To improve colorectal cancer (CRC) survival and lower incidence rates, colonoscopy and/or fecal immunochemical test screening are widely implemented. Although candidate DNA methylation biomarkers have been published to improve or complement the fecal immunochemical test, clinical translation is limited. We describe technical and methodological problems encountered after a systematic literature search and provide recommendations to increase (clinical) value and decrease research waste in biomarker research. In addition, we present current evidence for diagnostic CRC DNA methylation biomarkers.

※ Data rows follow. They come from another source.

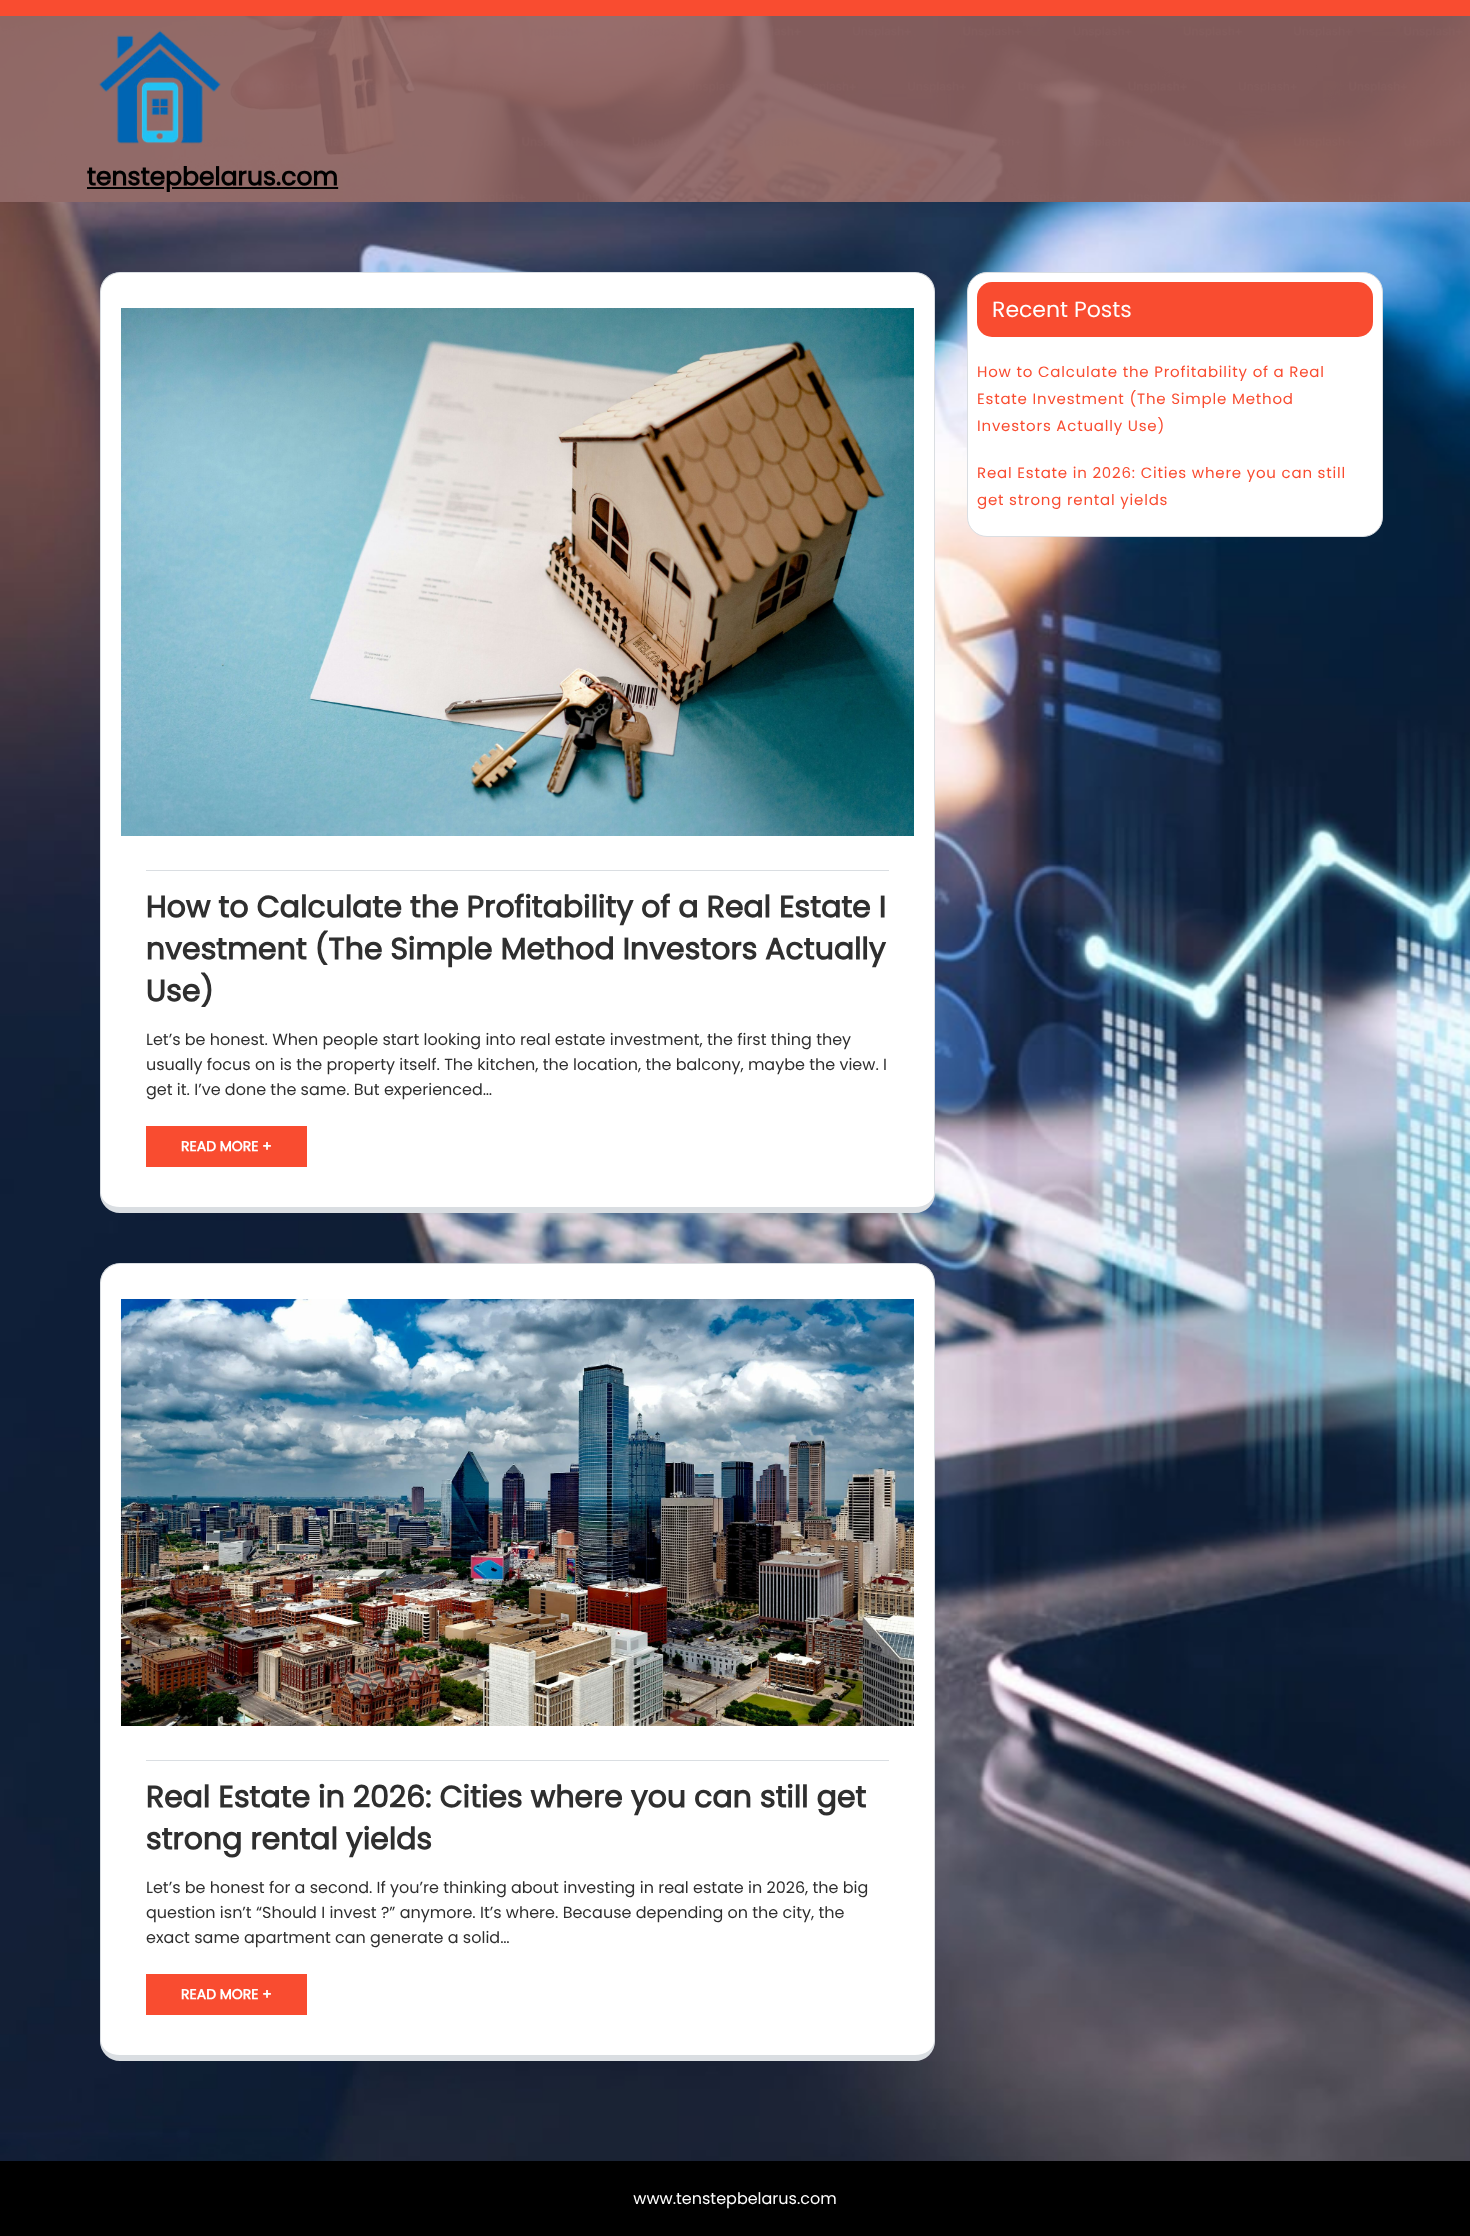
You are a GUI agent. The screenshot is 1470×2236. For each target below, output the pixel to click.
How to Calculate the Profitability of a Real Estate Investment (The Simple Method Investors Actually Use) (516, 949)
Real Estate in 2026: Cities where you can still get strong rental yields (506, 1818)
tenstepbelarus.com (212, 176)
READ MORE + (226, 1146)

Our systematic literature search revealed multiple issues that hamper the development of DNA methylation biomarkers for CRC diagnosis, including methodological and technical heterogeneity and lack of validation or clinical translation. For example, clinical translation and independent validation were limited, with 100 of 434 markers (23%) studied in bodily fluids, 3 of 434 markers (0.7%) translated into clinical tests, and independent validation for 92 of 411 tissue markers (22%) and 59 of 100 bodily fluids markers (59%).
This systematic literature search revealed that major requirements to develop clinically relevant diagnostic CRC DNA methylation markers are often lacking. To avoid the resulting research waste, clinical needs, intended biomarker use, and independent validation should be better considered before study design. In addition, improved reporting quality would facilitate meta-analysis, thereby increasing the level of evidence and enabling clinical translation.
A systematic literature search identified 331 diagnostic DNA methylation marker studies published before November 2020 in PubMed, EMBASE, Cochrane Library, and Google Scholar. For 136 bodily fluid studies, extended data extraction was performed. STARD criteria and level of evidence were registered to assess reporting quality and strength for clinical translation.